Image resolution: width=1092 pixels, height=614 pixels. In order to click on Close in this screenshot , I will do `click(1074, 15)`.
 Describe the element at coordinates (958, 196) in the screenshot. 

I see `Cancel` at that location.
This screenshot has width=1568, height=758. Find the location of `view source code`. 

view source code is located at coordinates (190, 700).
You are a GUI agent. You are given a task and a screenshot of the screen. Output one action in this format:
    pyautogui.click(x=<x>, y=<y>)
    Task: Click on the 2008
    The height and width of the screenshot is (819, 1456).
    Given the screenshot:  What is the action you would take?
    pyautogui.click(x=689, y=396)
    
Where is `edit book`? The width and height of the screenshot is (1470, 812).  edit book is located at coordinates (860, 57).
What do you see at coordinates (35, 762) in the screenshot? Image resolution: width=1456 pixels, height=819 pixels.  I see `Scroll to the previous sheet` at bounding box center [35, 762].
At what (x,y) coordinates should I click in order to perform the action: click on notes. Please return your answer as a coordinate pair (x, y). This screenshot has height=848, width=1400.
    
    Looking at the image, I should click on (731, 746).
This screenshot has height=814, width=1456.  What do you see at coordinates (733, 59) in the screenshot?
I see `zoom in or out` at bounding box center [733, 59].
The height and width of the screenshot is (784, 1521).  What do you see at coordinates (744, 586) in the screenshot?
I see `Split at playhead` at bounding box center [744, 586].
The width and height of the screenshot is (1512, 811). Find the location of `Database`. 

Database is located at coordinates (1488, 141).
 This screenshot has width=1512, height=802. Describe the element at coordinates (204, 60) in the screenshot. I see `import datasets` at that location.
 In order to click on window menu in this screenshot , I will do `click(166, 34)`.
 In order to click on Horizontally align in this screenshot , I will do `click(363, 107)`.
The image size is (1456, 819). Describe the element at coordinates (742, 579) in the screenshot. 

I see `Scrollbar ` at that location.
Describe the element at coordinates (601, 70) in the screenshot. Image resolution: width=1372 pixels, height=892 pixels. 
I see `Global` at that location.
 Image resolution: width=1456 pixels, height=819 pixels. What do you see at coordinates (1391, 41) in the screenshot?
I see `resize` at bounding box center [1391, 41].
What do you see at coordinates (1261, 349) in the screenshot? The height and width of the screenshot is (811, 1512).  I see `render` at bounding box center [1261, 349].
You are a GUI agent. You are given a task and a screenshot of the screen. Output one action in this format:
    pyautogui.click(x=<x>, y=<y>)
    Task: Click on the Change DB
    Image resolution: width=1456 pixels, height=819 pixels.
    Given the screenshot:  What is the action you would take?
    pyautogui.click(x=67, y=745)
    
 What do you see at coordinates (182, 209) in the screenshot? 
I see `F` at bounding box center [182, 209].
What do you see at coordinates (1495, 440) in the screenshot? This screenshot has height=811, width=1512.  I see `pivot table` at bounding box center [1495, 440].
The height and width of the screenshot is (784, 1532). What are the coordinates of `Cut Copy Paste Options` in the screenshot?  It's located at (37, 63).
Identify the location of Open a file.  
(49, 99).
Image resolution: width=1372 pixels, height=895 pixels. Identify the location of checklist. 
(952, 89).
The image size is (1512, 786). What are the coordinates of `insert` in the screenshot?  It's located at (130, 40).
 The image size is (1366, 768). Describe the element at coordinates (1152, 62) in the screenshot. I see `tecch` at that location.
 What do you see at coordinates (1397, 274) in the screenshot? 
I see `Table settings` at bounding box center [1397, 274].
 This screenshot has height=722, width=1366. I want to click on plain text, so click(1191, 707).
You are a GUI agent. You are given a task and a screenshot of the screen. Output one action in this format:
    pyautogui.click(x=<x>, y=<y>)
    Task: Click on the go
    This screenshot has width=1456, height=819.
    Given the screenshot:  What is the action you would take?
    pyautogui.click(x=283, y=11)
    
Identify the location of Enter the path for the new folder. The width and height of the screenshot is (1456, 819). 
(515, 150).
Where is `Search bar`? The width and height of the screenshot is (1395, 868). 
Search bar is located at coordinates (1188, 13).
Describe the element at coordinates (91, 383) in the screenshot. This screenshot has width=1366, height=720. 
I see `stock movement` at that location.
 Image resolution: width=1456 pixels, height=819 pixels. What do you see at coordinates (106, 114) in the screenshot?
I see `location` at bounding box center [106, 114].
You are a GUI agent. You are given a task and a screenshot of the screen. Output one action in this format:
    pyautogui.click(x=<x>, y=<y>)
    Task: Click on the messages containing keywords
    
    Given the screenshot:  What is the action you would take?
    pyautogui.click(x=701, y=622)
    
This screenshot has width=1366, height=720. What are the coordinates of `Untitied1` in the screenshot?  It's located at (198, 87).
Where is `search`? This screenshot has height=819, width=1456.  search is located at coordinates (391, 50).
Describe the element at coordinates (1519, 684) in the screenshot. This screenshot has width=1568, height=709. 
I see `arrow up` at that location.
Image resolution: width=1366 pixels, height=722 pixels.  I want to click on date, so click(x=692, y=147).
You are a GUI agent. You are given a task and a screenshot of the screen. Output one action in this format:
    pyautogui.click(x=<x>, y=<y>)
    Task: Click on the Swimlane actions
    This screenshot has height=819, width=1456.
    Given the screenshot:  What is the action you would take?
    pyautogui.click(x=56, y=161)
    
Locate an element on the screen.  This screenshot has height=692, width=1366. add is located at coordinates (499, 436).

──────

Render every line of the listing above as a JSON list of strings, one string per line, leaving out blank lines.

[
  "Image resolution: width=1092 pixels, height=614 pixels. In order to click on Close in this screenshot , I will do `click(1074, 15)`.",
  " Describe the element at coordinates (958, 196) in the screenshot. ",
  "I see `Cancel` at that location.",
  "This screenshot has width=1568, height=758. Find the location of `view source code`. ",
  "view source code is located at coordinates (190, 700).",
  "You are a GUI agent. You are given a task and a screenshot of the screen. Output one action in this format:",
  "    pyautogui.click(x=<x>, y=<y>)",
  "    Task: Click on the 2008",
  "    The height and width of the screenshot is (819, 1456).",
  "    Given the screenshot:  What is the action you would take?",
  "    pyautogui.click(x=689, y=396)",
  "Where is `edit book`? The width and height of the screenshot is (1470, 812).  edit book is located at coordinates (860, 57).",
  "What do you see at coordinates (35, 762) in the screenshot? Image resolution: width=1456 pixels, height=819 pixels.  I see `Scroll to the previous sheet` at bounding box center [35, 762].",
  "At what (x,y) coordinates should I click in order to perform the action: click on notes. Please return your answer as a coordinate pair (x, y). This screenshot has height=848, width=1400.",
  "    Looking at the image, I should click on (731, 746).",
  "This screenshot has height=814, width=1456.  What do you see at coordinates (733, 59) in the screenshot?",
  "I see `zoom in or out` at bounding box center [733, 59].",
  "The height and width of the screenshot is (784, 1521).  What do you see at coordinates (744, 586) in the screenshot?",
  "I see `Split at playhead` at bounding box center [744, 586].",
  "The width and height of the screenshot is (1512, 811). Find the location of `Database`. ",
  "Database is located at coordinates (1488, 141).",
  " This screenshot has width=1512, height=802. Describe the element at coordinates (204, 60) in the screenshot. I see `import datasets` at that location.",
  " In order to click on window menu in this screenshot , I will do `click(166, 34)`.",
  " In order to click on Horizontally align in this screenshot , I will do `click(363, 107)`.",
  "The image size is (1456, 819). Describe the element at coordinates (742, 579) in the screenshot. ",
  "I see `Scrollbar ` at that location.",
  "Describe the element at coordinates (601, 70) in the screenshot. Image resolution: width=1372 pixels, height=892 pixels. ",
  "I see `Global` at that location.",
  " Image resolution: width=1456 pixels, height=819 pixels. What do you see at coordinates (1391, 41) in the screenshot?",
  "I see `resize` at bounding box center [1391, 41].",
  "What do you see at coordinates (1261, 349) in the screenshot? The height and width of the screenshot is (811, 1512).  I see `render` at bounding box center [1261, 349].",
  "You are a GUI agent. You are given a task and a screenshot of the screen. Output one action in this format:",
  "    pyautogui.click(x=<x>, y=<y>)",
  "    Task: Click on the Change DB",
  "    Image resolution: width=1456 pixels, height=819 pixels.",
  "    Given the screenshot:  What is the action you would take?",
  "    pyautogui.click(x=67, y=745)",
  " What do you see at coordinates (182, 209) in the screenshot? ",
  "I see `F` at bounding box center [182, 209].",
  "What do you see at coordinates (1495, 440) in the screenshot? This screenshot has height=811, width=1512.  I see `pivot table` at bounding box center [1495, 440].",
  "The height and width of the screenshot is (784, 1532). What are the coordinates of `Cut Copy Paste Options` in the screenshot?  It's located at (37, 63).",
  "Identify the location of Open a file.  ",
  "(49, 99).",
  "Image resolution: width=1372 pixels, height=895 pixels. Identify the location of checklist. ",
  "(952, 89).",
  "The image size is (1512, 786). What are the coordinates of `insert` in the screenshot?  It's located at (130, 40).",
  " The image size is (1366, 768). Describe the element at coordinates (1152, 62) in the screenshot. I see `tecch` at that location.",
  " What do you see at coordinates (1397, 274) in the screenshot? ",
  "I see `Table settings` at bounding box center [1397, 274].",
  " This screenshot has height=722, width=1366. I want to click on plain text, so click(1191, 707).",
  "You are a GUI agent. You are given a task and a screenshot of the screen. Output one action in this format:",
  "    pyautogui.click(x=<x>, y=<y>)",
  "    Task: Click on the go",
  "    This screenshot has width=1456, height=819.",
  "    Given the screenshot:  What is the action you would take?",
  "    pyautogui.click(x=283, y=11)",
  "Identify the location of Enter the path for the new folder. The width and height of the screenshot is (1456, 819). ",
  "(515, 150).",
  "Where is `Search bar`? The width and height of the screenshot is (1395, 868). ",
  "Search bar is located at coordinates (1188, 13).",
  "Describe the element at coordinates (91, 383) in the screenshot. This screenshot has width=1366, height=720. ",
  "I see `stock movement` at that location.",
  " Image resolution: width=1456 pixels, height=819 pixels. What do you see at coordinates (106, 114) in the screenshot?",
  "I see `location` at bounding box center [106, 114].",
  "You are a GUI agent. You are given a task and a screenshot of the screen. Output one action in this format:",
  "    pyautogui.click(x=<x>, y=<y>)",
  "    Task: Click on the messages containing keywords",
  "    Given the screenshot:  What is the action you would take?",
  "    pyautogui.click(x=701, y=622)",
  "This screenshot has width=1366, height=720. What are the coordinates of `Untitied1` in the screenshot?  It's located at (198, 87).",
  "Where is `search`? This screenshot has height=819, width=1456.  search is located at coordinates (391, 50).",
  "Describe the element at coordinates (1519, 684) in the screenshot. This screenshot has width=1568, height=709. ",
  "I see `arrow up` at that location.",
  "Image resolution: width=1366 pixels, height=722 pixels.  I want to click on date, so click(x=692, y=147).",
  "You are a GUI agent. You are given a task and a screenshot of the screen. Output one action in this format:",
  "    pyautogui.click(x=<x>, y=<y>)",
  "    Task: Click on the Swimlane actions",
  "    This screenshot has height=819, width=1456.",
  "    Given the screenshot:  What is the action you would take?",
  "    pyautogui.click(x=56, y=161)",
  "Locate an element on the screen.  This screenshot has height=692, width=1366. add is located at coordinates (499, 436)."
]